Imagine how well you’d fare in a cage match with an extremely intimidating opponent. Such a nightmare scenario might seem a bit far-fetched to you. Indeed, it’s highly unlikely you’ll ever find yourself trapped and outmatched in the ring in real life.
But the arena of cyberspace is a different place. It has no shortage of rogues who will prey on you — or, in this case, your business — and drag you onto their turf where they can hold you hostage. With their grappling hooks burrowed into your computer system’s brain and your files encrypted, these modern-day gladiators can have you on the ropes before you even know it.
To pay or not to pay?
So how should you respond to a ransomware attack? That is a complex question. Any decision to pay off your captor should be carefully considered. There is no guarantee that even if you give in to their demands, you will be handed the keys to unlock the cage and leave with your data intact.

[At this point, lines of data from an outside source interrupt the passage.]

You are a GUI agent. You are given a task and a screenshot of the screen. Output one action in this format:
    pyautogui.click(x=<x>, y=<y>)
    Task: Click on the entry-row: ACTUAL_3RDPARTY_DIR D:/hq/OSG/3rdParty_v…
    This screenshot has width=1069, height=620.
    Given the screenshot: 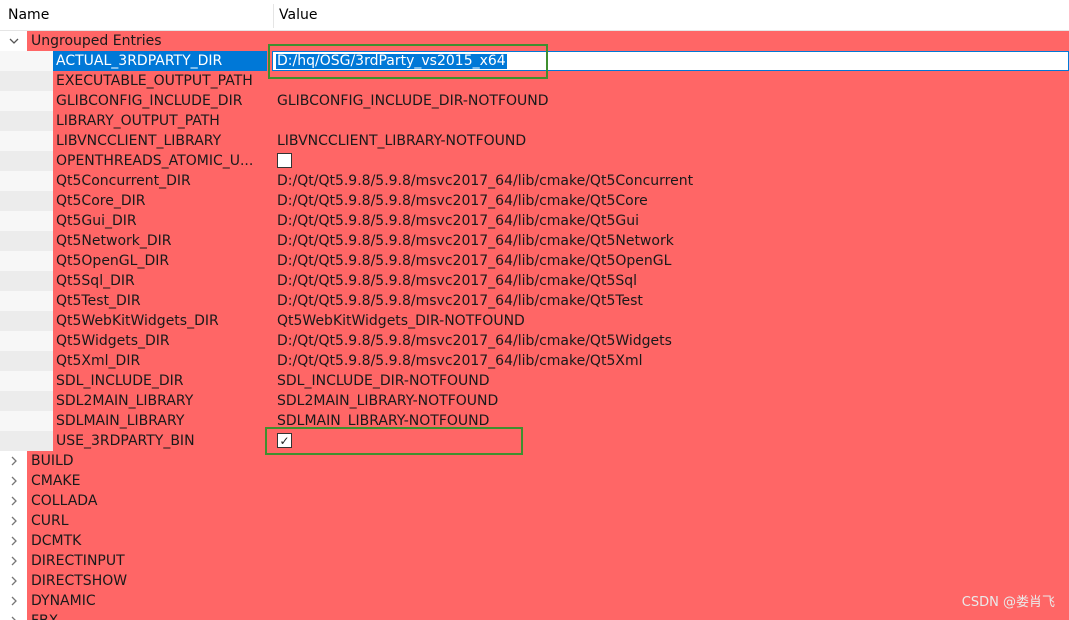 What is the action you would take?
    pyautogui.click(x=534, y=61)
    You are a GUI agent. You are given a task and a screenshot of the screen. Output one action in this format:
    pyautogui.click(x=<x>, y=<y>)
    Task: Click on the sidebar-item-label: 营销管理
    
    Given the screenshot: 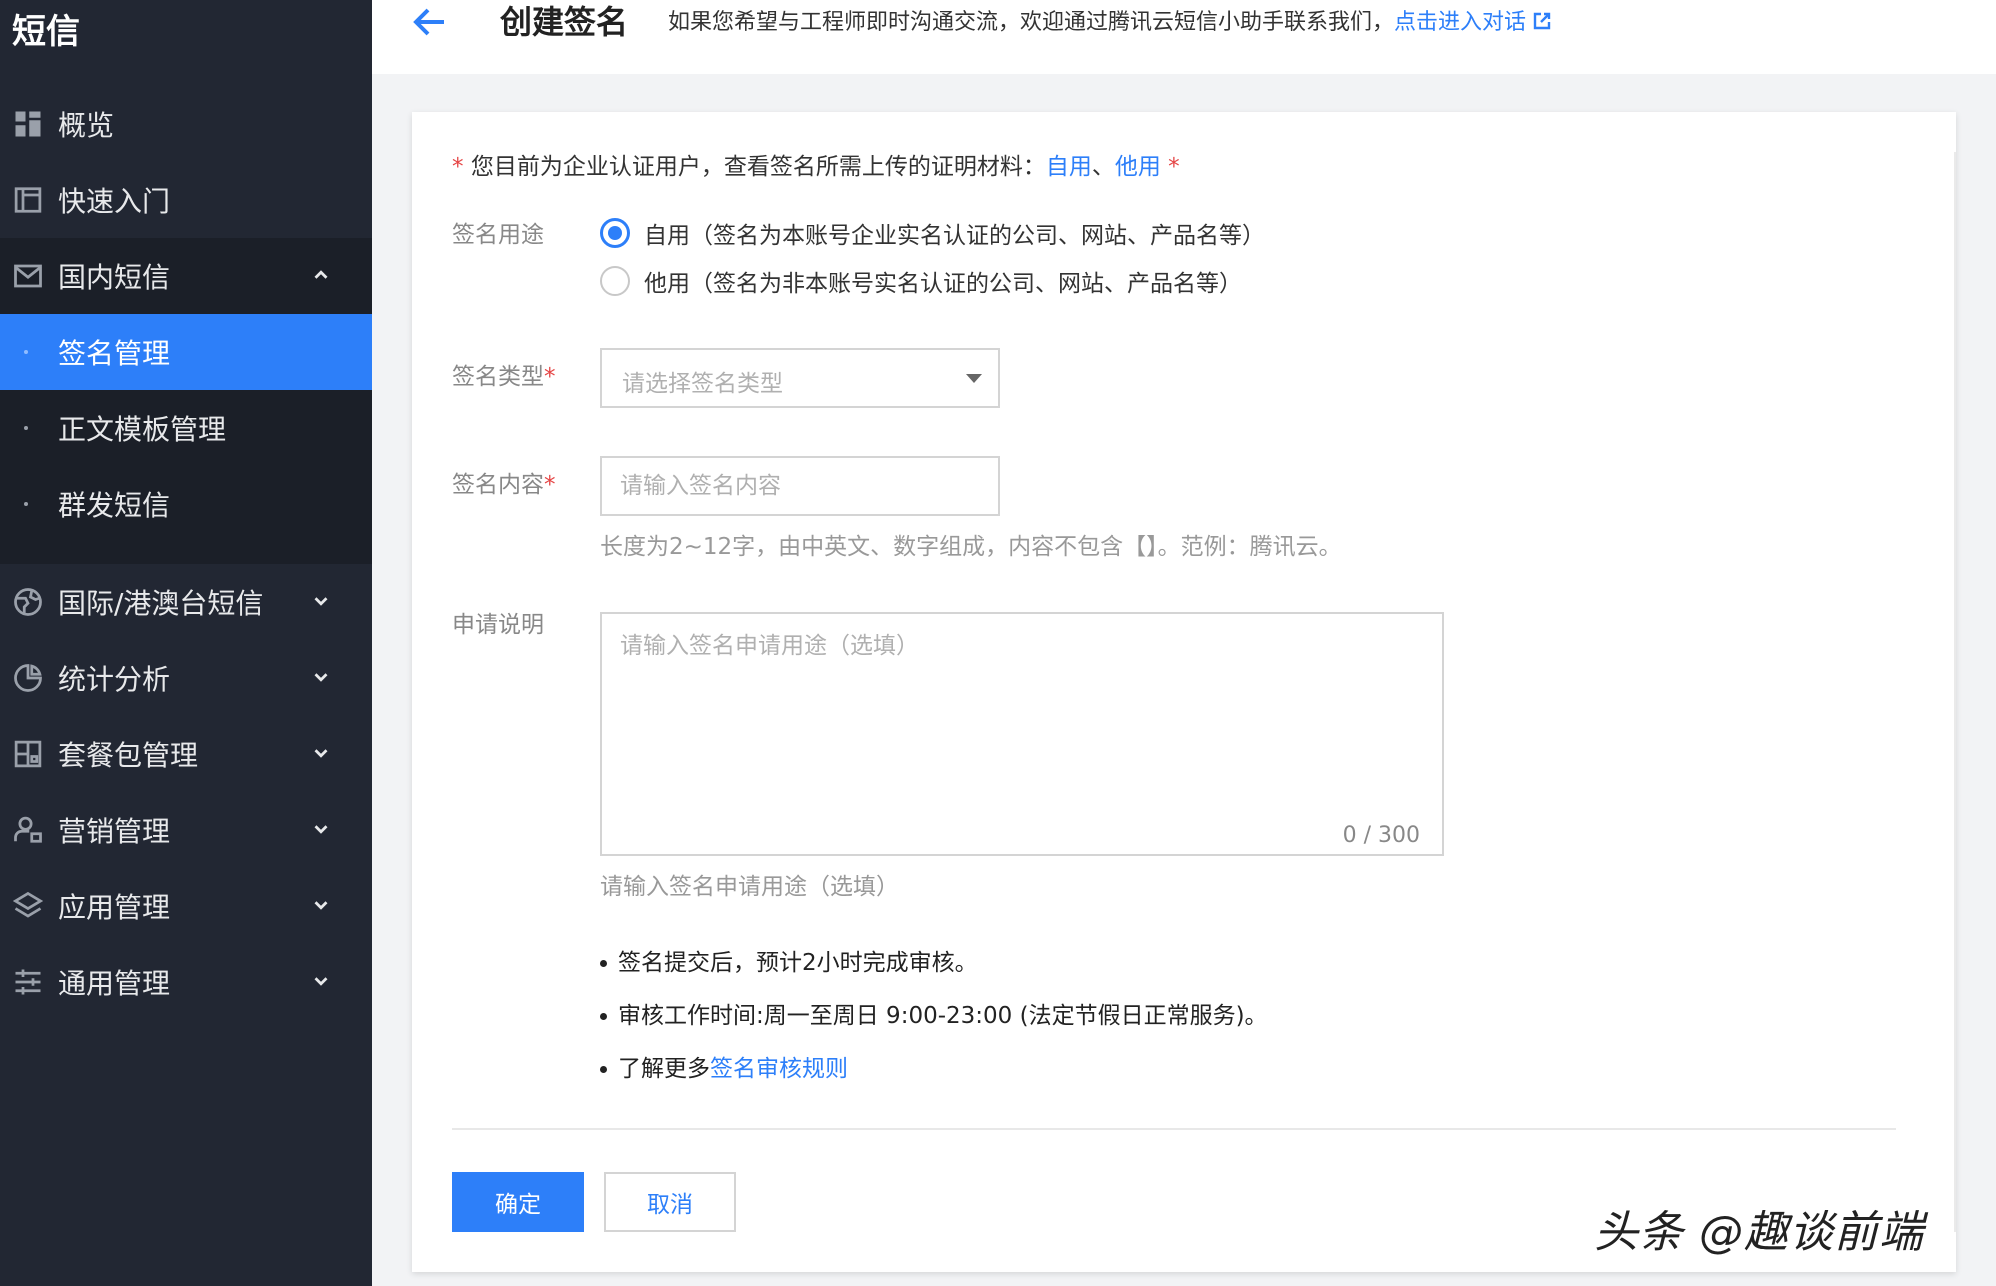 What is the action you would take?
    pyautogui.click(x=114, y=832)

A cyber-pirate, by his very nature, doesn’t play by the rules.
The only other option is to try to disarm the predator or to escape his clutches. (Some attackers are less sophisticated than others, so it’s important to gauge their skill level.)
You best defenders are your employees
However, this requires a certain degree of nimbleness — which one cannot develop instantaneously. Therefore, the real key to thwarting to a ransomware attack is preparation.

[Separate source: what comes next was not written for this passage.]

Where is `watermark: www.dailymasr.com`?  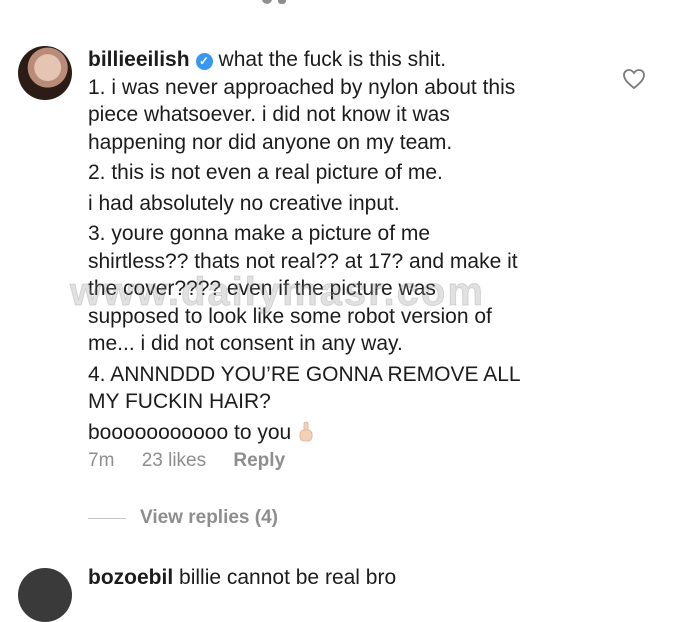
watermark: www.dailymasr.com is located at coordinates (278, 292).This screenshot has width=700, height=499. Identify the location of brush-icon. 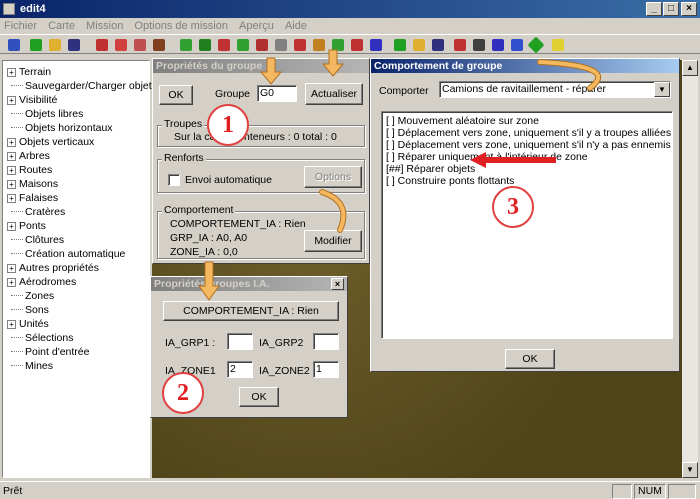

The first line of defence involves making sure your employees have their shields up — that they are conditioned to avoid phishing lures and to recognize any clandestine attack in progress. Subjecting staff to unannounced cyber-attack drills will help their training kick in when or if it becomes necessary.
But minimizing the potential for human error is not enough.
Limit the attack options
Your computer infrastructure likely has all kinds of Achilles’ heels built in. So all well-known system vulnerabilities should be looked at to limit possible angles of attack.

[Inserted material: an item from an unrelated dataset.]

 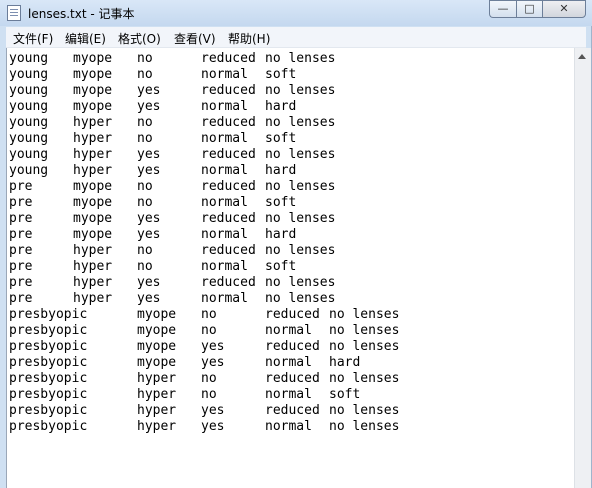 What do you see at coordinates (296, 13) in the screenshot?
I see `title-bar: lenses.txt - 记事本 — □ ✕` at bounding box center [296, 13].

Here’s an example: Ransomware is constantly evolving and newer versions can go undetected by for days. So hedge your bets — consider deploying different anti-virus programs for different purposes, from desktops to servers to the email gateway. Be disciplined about applying patches on a timely basis. Also, only grant employees the barest minimum of access privileges required to do their jobs — such roadblocks will help contain any potential infection.
In the event of an attack, it is imperative to quarantine the victim computer as soon as possible and to correctly identify the ransomware variant in order to contain the damage and perhaps even reverse the encryption process. Just as crucial is ensuring the infection has been completely rooted out before beginning the recovery phase, the success of which will depend on how solid your backup process is.
Paying a ransom should be a last resort — one that should be weighed only after all other data-recovery options have been exhausted. A successful ransomware attack will only embolden and further empower an already ruthless and resourceful enemy. Invest in some armour instead.